WHAT NEEDS TO BE DONE
Copy out every line of the data that has the word "button" somewhere in it.

-- EXTRACTED MATERIAL follows --

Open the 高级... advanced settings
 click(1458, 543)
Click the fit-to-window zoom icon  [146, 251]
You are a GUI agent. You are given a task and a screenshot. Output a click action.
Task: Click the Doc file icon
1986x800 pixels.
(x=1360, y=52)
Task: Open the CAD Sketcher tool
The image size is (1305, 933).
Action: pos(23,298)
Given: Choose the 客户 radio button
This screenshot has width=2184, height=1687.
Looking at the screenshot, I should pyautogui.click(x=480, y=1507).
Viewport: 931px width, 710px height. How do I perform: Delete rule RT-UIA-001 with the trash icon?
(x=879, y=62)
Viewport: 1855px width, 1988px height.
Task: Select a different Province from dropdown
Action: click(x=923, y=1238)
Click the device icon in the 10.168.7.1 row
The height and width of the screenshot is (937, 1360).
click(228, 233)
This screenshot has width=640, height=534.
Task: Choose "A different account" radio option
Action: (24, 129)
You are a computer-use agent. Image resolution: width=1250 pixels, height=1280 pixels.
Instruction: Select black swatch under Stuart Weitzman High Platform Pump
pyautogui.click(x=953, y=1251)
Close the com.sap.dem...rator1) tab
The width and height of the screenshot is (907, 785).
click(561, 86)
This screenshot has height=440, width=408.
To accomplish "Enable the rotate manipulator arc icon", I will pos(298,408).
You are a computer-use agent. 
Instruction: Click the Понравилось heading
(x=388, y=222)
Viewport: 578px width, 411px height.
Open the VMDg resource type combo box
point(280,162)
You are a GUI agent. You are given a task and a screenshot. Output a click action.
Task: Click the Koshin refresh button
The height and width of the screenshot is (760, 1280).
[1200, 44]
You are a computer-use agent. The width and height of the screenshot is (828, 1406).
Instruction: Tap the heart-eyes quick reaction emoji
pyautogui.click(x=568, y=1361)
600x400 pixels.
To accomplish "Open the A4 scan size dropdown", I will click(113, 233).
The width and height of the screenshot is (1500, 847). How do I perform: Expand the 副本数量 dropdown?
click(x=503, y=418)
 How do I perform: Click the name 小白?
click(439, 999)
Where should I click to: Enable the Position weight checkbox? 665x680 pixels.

-- EXTRACTED MATERIAL concluded --

EXPECTED ANSWER
Given: Choose the 客户 radio button
Task: Click the Koshin refresh button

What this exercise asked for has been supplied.